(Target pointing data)
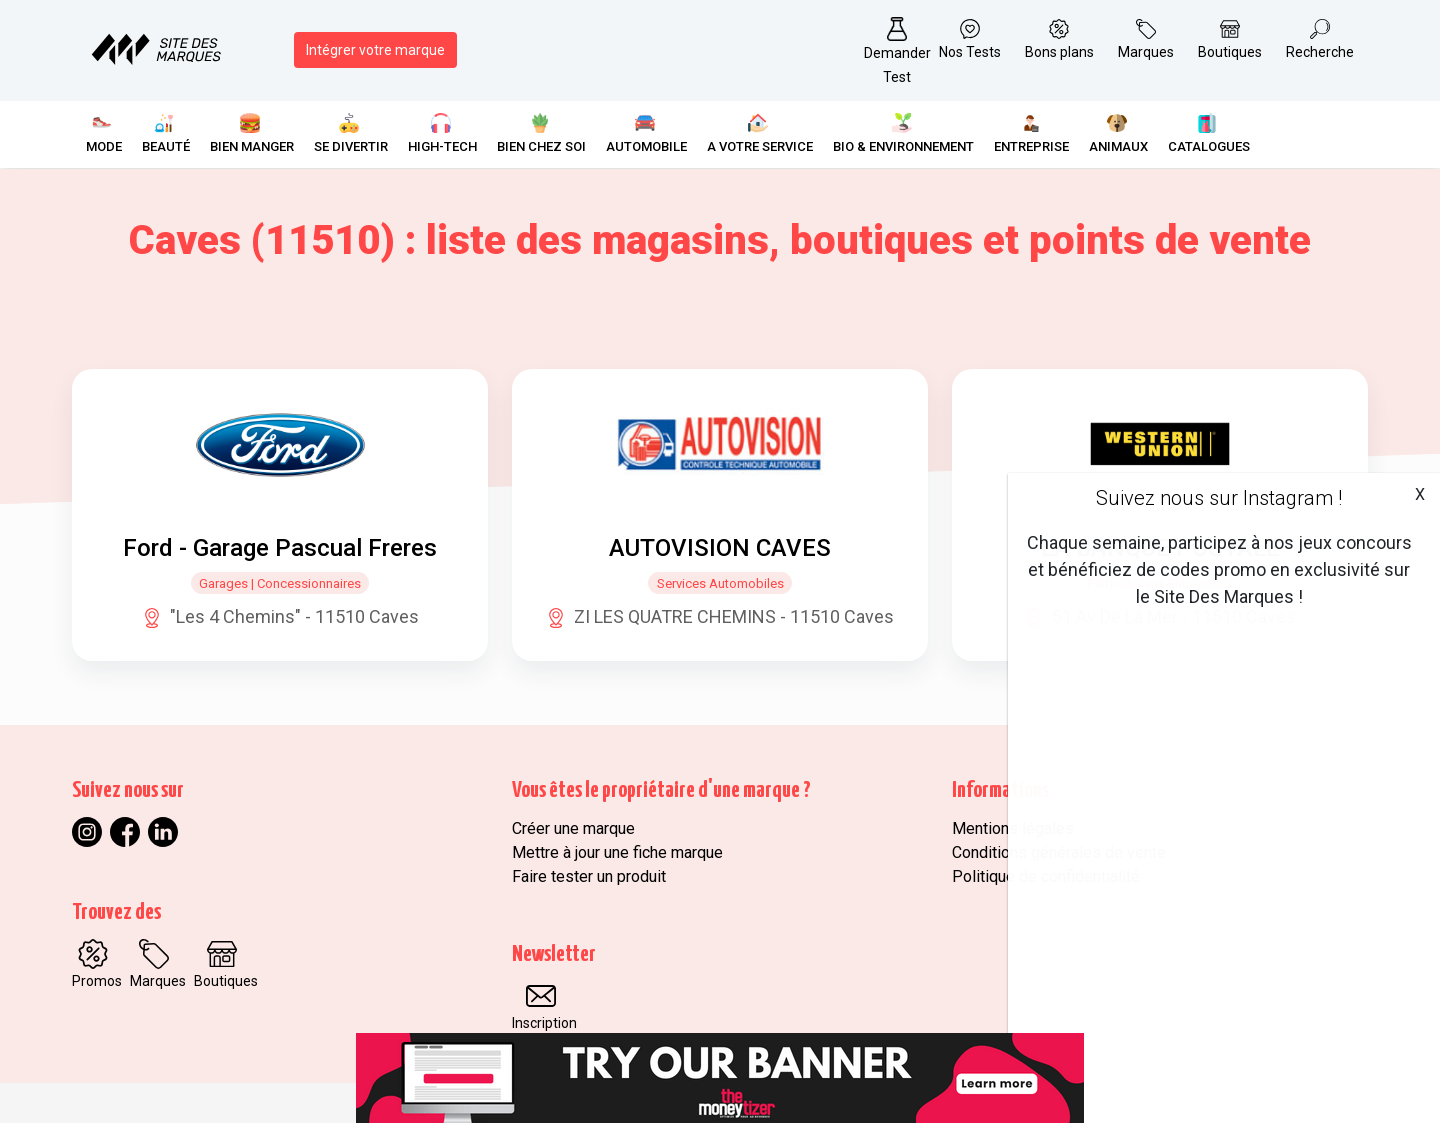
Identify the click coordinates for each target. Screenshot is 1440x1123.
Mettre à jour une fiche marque (617, 852)
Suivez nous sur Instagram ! (1219, 498)
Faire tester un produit (589, 876)
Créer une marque (573, 828)
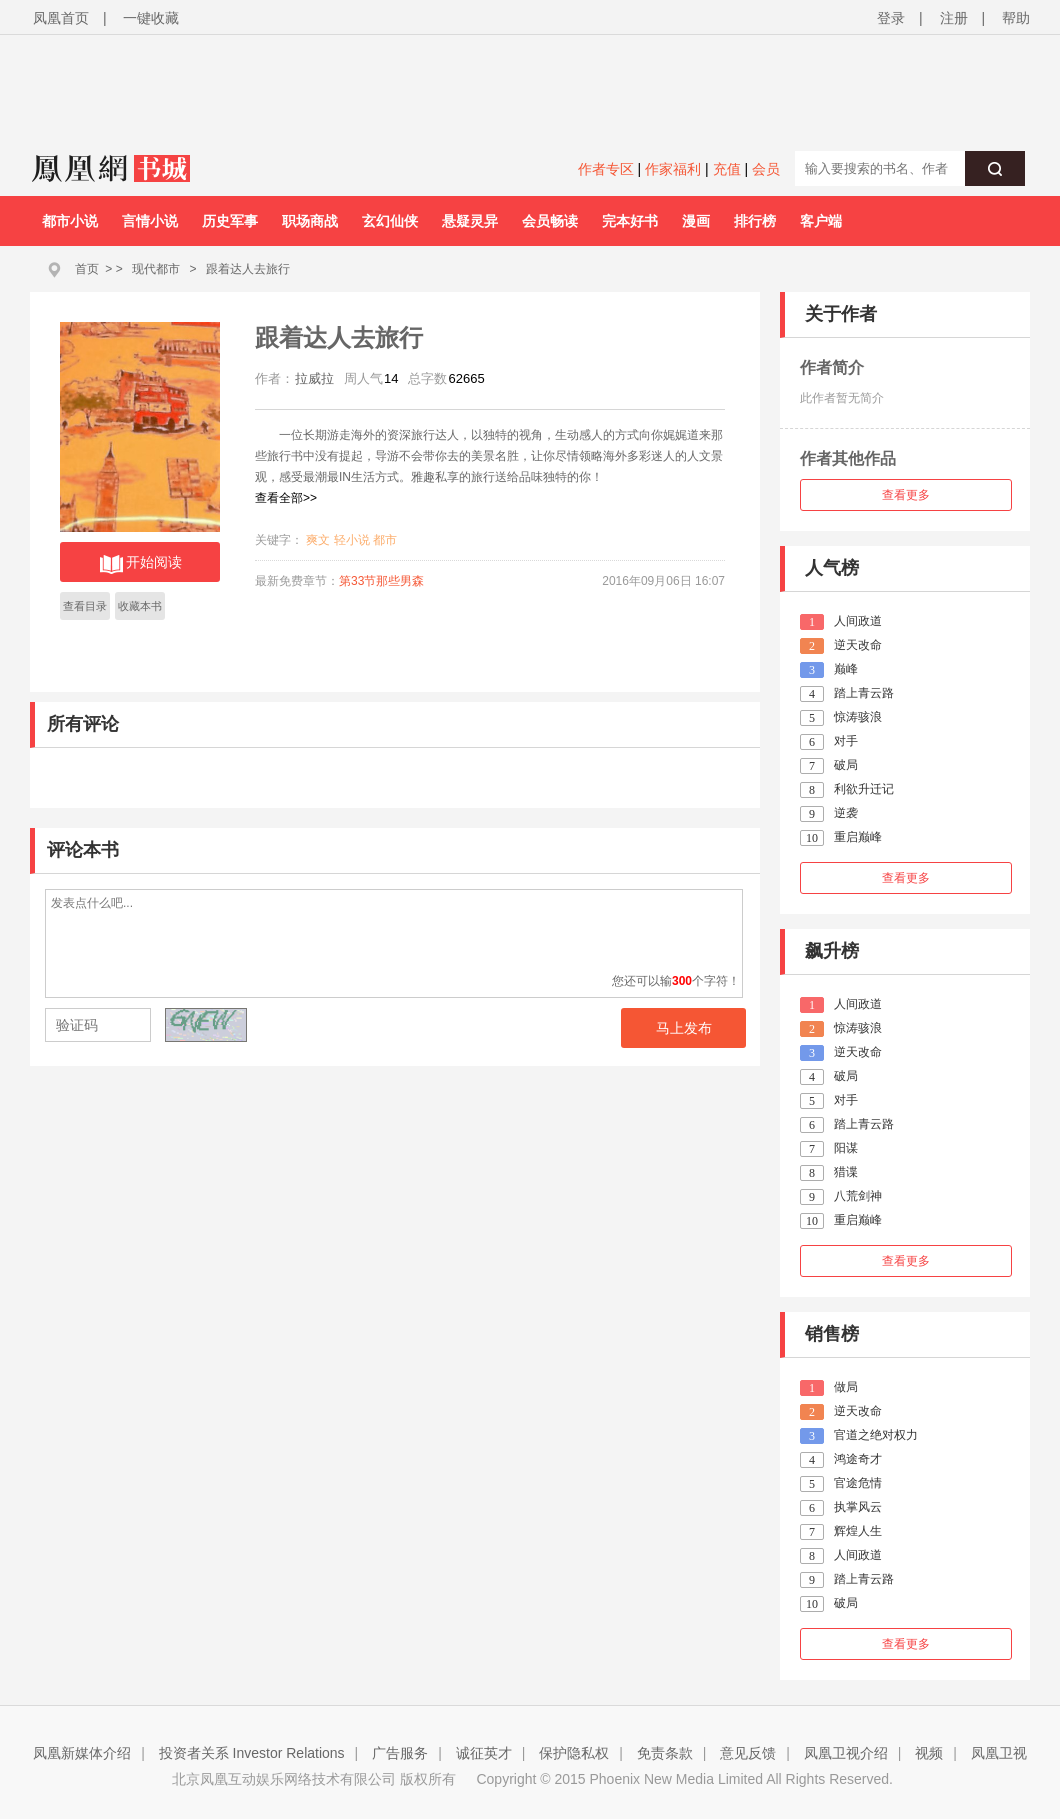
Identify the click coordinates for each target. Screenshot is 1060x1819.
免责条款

> Problem requirements
Edit the lines running from the one containing "Faire tester un produit (589, 876)" through the end of the lines, both ends included, so that "Identify" becomes "Determine" and nothing else changes. Give only those lines, and leave the pictures out.

> Solved exercise
Faire tester un produit (589, 876)
Créer une marque (573, 828)
Determine the click coordinates for each target. Screenshot is 1060x1819.
免责条款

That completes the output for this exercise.